### What to work on
Carry on the passage about the painter Barns-Graham from its final sentence, ignoring the rows that follow it.

### Text block
-----

Barns-Graham graduated from Edinburgh College of Art in 1937, and in 1940 moved to St Ives, Cornwall where she developed close relationships within a milieu of artists-Ben Nicholson and Bernard Leach became her close friends. From 1960 onwards she split her time between St Ives, Cornwall and St Andrews, Fife, often referring to the 'close affinity between the two Celtic atmospheres' of her two spiritual homes.
[1] Her practice was deeply impacted by place and in an oeuvre spanning seven decades, her works were consistently rooted in an exploration of nature, particularly its hidden structures and elemental forces. Barns-Graham's stimulus for making often came from the landscapes she explored, travelling frequently - including to volcanic areas of Lanzarote, clay formations of Tuscany, and the beaches of Orkney.
Primarily a painter, Barns-Graham developed her own abstract vocabulary of distinctive line, form and colour through a physical and conceptual engagement with nature. Her earlier representational work became distilled abstract forms, through direct observational drawings and watercolour. She increasingly drew on feeling, memory, sensation and the emotional properties of colour through continuous experimentation, with motifs in her visual language developing from the structures and tensions in geomorphological aspects of landscape.

-----

### Extracted records
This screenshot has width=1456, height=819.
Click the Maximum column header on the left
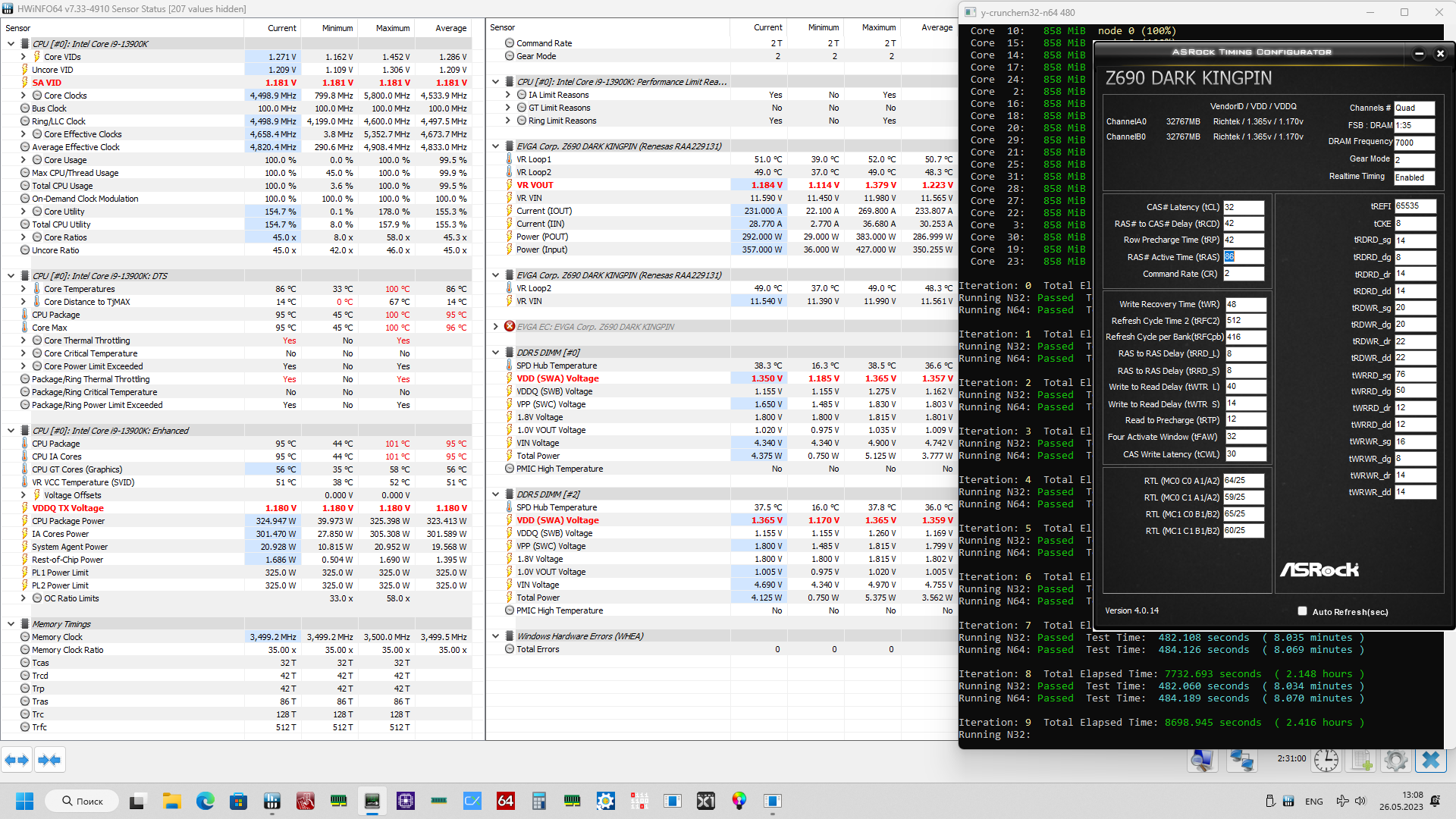coord(393,28)
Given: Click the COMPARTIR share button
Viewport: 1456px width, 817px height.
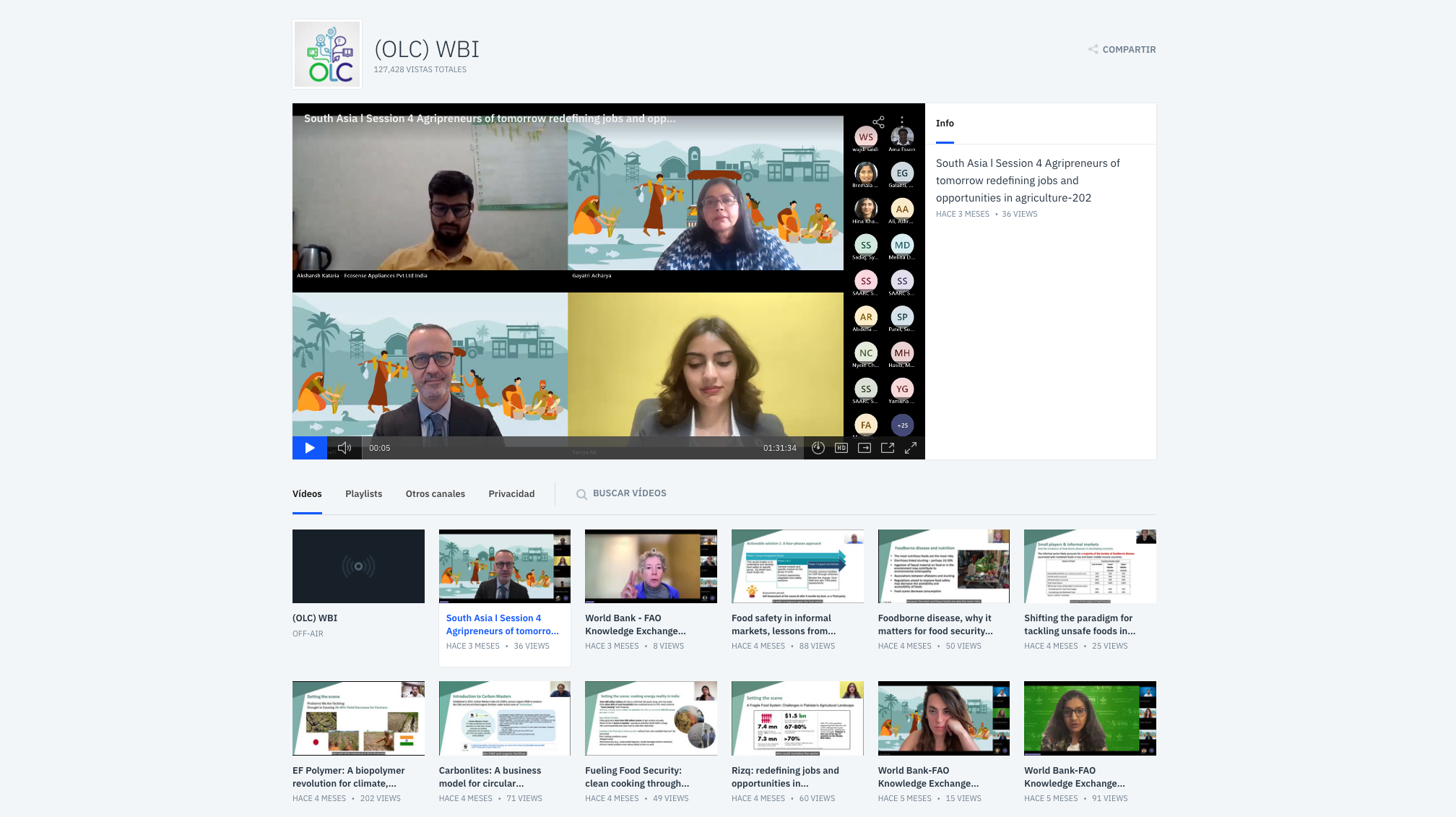Looking at the screenshot, I should tap(1122, 50).
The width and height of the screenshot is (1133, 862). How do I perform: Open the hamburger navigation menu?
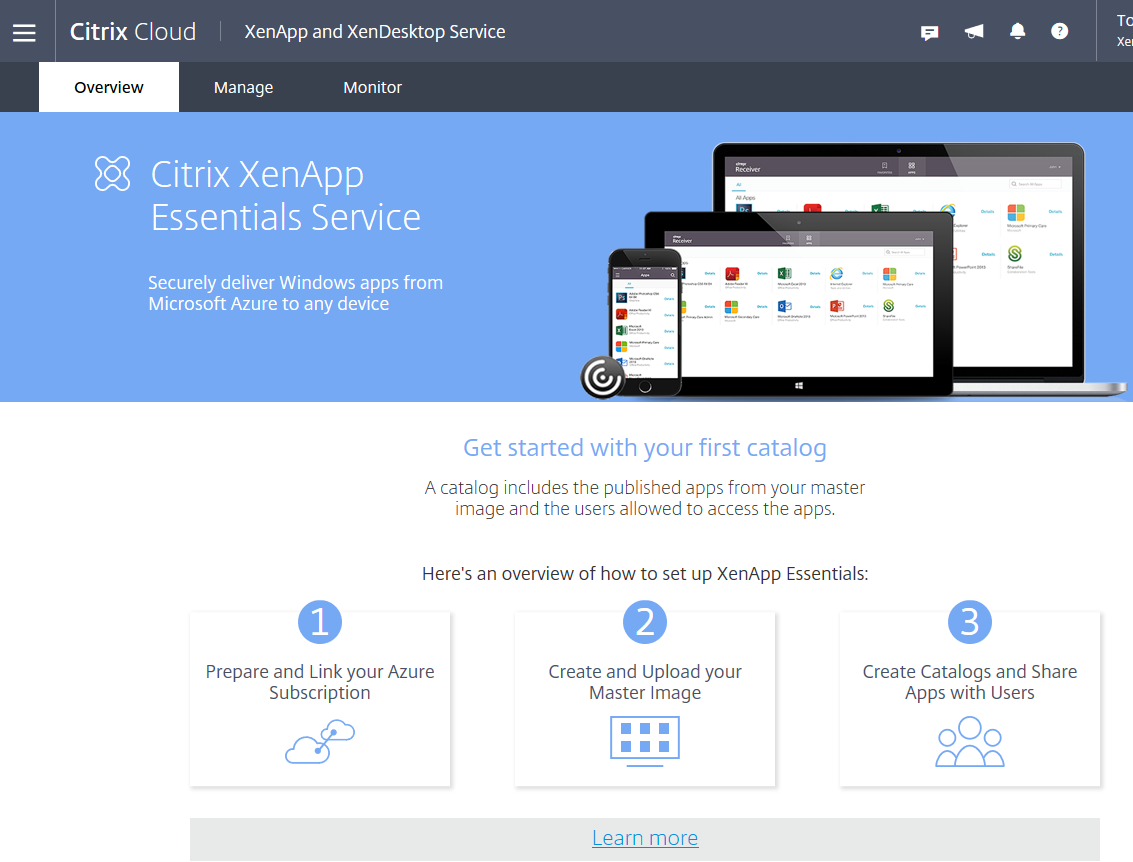click(24, 30)
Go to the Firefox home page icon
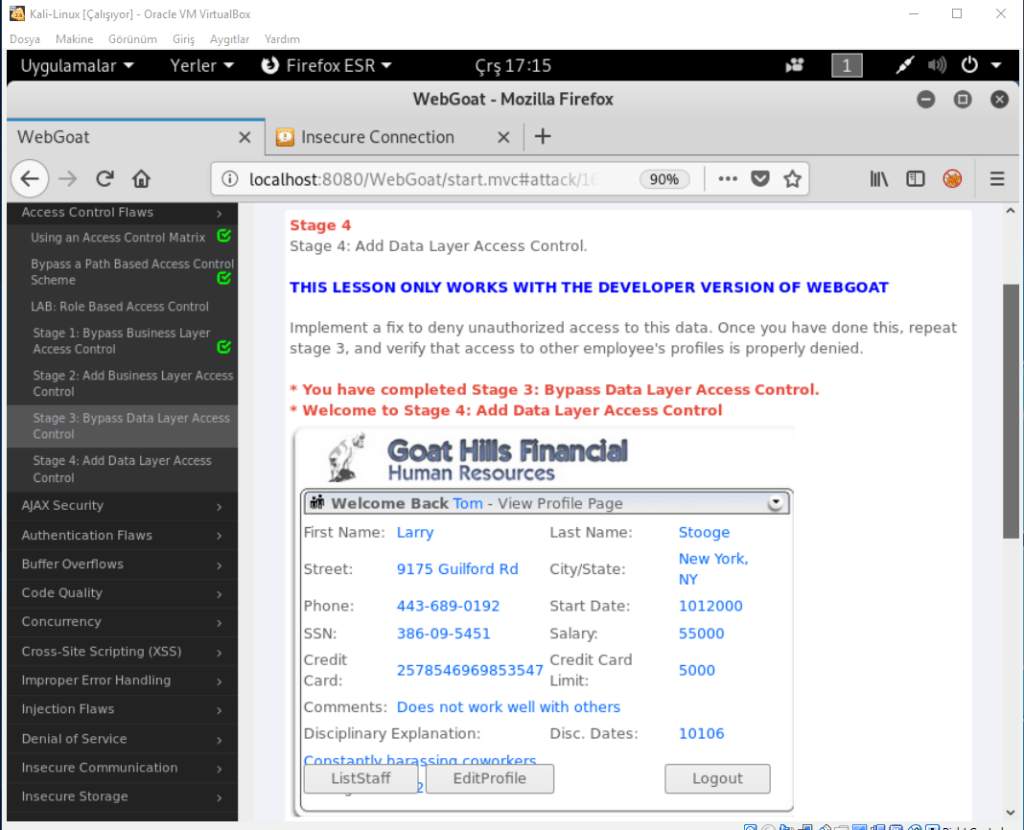Screen dimensions: 1024x830 pos(141,179)
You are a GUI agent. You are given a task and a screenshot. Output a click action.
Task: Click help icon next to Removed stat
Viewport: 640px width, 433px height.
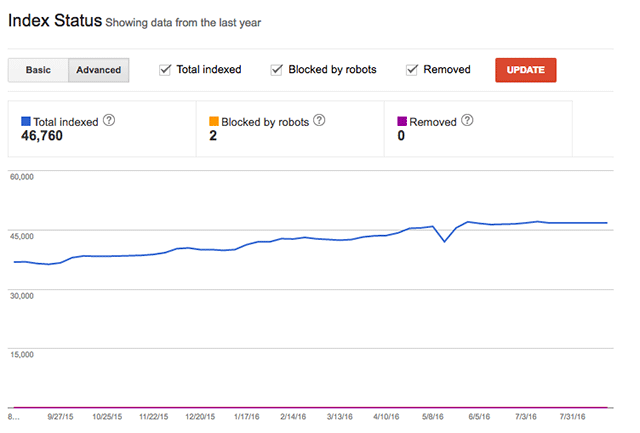tap(467, 121)
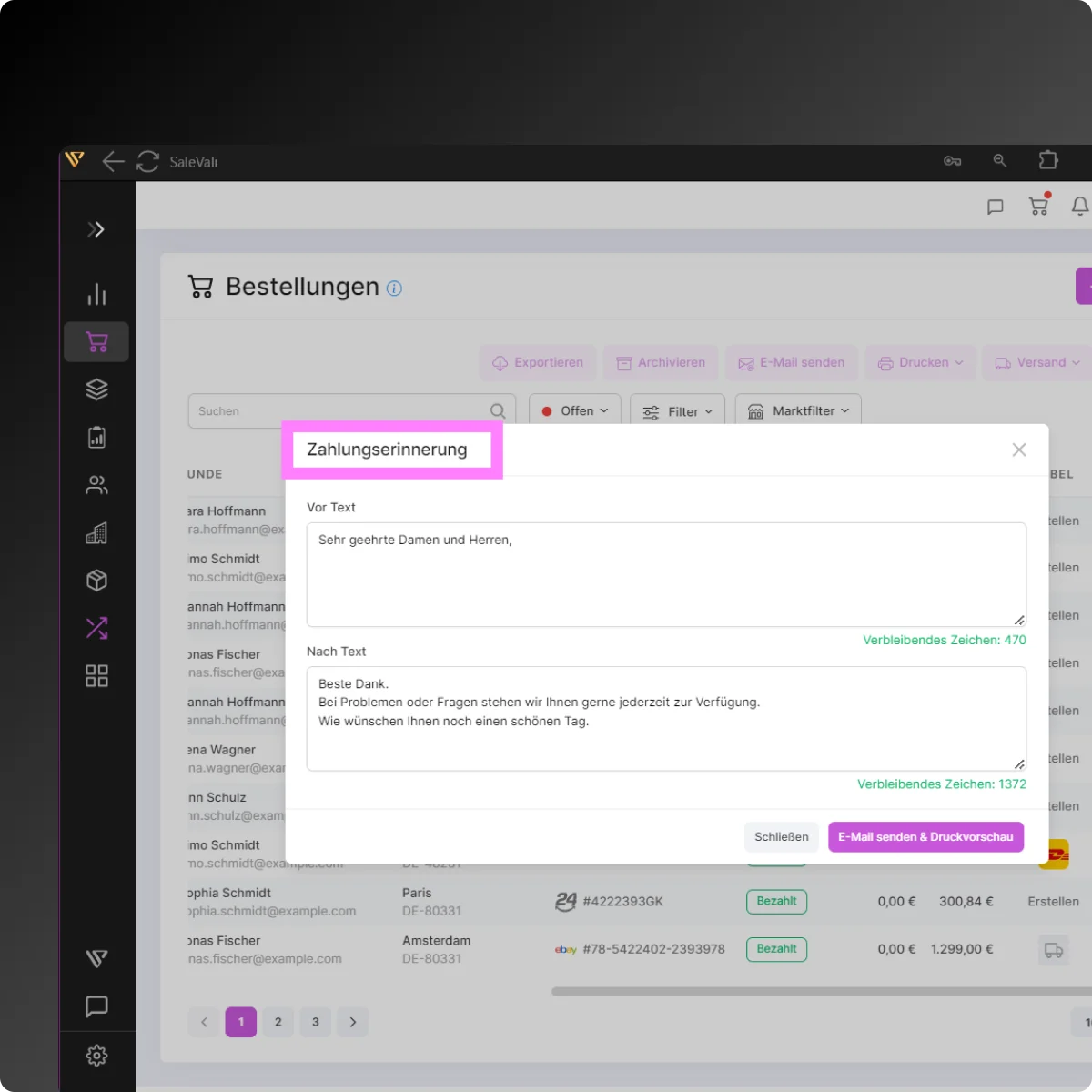Click the horizontal table scrollbar
The width and height of the screenshot is (1092, 1092).
pos(819,992)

-----

### Expected output
In 1949, Barns-Graham visited the Grindelwald Glacier in Switzerland, which would prove to be a pivotal moment in her career, embarking on a series of paintings which she would thematically return to in later years to come. The Glaciers paintings transformed her understanding of nature, absorbing theories of natural geometries and realising a constant state of flux of the natural world. In her work, elements of the landscape became increasingly abstracted, looking to the constructivist principles of Naum Gabo in his exploration of an exterior and interior space.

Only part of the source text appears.